TEXTE DE L'EXERCICE.
########
Interruption de grossesse sélective : comment ça se passe ?

Deux techniques, toujours guidées par une échographie

L’attitude la plus répandue consiste alors à ramener le nombre d’embryons à deux et le geste s'effectue entre la 8ème et la 14ème semaine d'aménorrhée. Selon l'avancée de la grossesse, deux méthodes sont pratiquées, toujours guidées par une échographie.

La plus fréquente consiste à passer par voie abdominale maternelle (de façon similaire à une amniocentèse), souvent vers 11 semaines d’aménorrhée (SA). Une aiguille est introduite jusqu’au thorax d’un (ou des) embryon(s), via l'abdomen de la mère, puis des produits létaux sont injectés pour d'abord endormir l’embryon, puis pour stopper l’activité cardiaque. Rassurez-vous, les embryons ne souffrent pas, car le cœur cesse de battre en quelques secondes. Les embryons ne sont pas choisis au hasard mais sur différents critères. Les plus rares, comme l’existence d’une malformation ou la suspicion d’une anomalie chromosomique permettent une première sélection. Votre médecin regarde ensuite attentivement le nombre de placentas et de poches des eaux. Enfin, il ou elle « choisit » les embryons selon leur accessibilité et leur position par rapport au col de l’utérus.
########
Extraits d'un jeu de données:
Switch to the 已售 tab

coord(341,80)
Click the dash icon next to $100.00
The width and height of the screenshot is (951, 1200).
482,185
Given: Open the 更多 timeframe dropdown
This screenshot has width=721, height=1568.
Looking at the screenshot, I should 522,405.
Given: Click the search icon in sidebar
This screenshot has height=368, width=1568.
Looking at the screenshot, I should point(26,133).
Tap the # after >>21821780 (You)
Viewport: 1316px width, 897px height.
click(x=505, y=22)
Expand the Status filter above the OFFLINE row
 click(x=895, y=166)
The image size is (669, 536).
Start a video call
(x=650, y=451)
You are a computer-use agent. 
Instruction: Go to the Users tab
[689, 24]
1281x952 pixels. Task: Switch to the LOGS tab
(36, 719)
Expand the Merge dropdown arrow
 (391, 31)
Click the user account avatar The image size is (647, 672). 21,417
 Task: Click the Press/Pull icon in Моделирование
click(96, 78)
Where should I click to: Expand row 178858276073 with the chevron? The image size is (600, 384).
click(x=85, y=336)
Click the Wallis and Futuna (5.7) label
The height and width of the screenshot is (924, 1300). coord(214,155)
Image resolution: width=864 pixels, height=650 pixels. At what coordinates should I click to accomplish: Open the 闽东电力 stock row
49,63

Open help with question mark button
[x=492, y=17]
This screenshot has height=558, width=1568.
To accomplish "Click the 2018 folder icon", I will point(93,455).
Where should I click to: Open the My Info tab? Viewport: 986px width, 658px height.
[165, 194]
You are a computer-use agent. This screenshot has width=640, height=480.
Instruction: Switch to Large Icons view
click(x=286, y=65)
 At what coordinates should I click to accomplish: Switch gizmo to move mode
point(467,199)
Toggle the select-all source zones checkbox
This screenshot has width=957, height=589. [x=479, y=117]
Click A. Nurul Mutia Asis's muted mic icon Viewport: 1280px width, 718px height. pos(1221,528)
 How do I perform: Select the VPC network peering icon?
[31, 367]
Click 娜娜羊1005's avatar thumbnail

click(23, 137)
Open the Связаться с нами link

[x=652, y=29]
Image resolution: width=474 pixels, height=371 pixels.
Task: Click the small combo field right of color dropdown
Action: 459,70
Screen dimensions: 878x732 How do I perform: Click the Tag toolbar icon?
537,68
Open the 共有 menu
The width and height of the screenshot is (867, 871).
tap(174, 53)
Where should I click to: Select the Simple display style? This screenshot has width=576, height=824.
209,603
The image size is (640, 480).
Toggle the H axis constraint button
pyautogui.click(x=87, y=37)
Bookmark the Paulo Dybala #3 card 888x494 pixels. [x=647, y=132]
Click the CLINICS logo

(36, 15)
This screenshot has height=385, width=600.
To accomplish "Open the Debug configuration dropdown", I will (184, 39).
########
CONSIGNES À SUIVRE.
a) Restituez le passage du texte de l'exercice qui commence aux mots « Deux techniques, toujours » et s'arrête après les mots « par une échographie. ».
b) Répondez à ces questions d'après le texte de l'exercice :
(i) Entre quelles semaines d'aménorrhée le geste s'effectue-t-il ?
(ii) Jusqu'où l'aiguille est-elle introduite ?
(iii) Selon quels critères le médecin « choisit »-il enfin les embryons ?

LISTE DES RÉPONSES.
a)
Deux techniques, toujours guidées par une échographie

L’attitude la plus répandue consiste alors à ramener le nombre d’embryons à deux et le geste s'effectue entre la 8ème et la 14ème semaine d'aménorrhée. Selon l'avancée de la grossesse, deux méthodes sont pratiquées, toujours guidées par une échographie.

b)
(i) Entre la 8ème et la 14ème semaine d'aménorrhée.
(ii) Jusqu'au thorax d'un (ou des) embryon(s).
(iii) Selon leur accessibilité et leur position par rapport au col de l'utérus.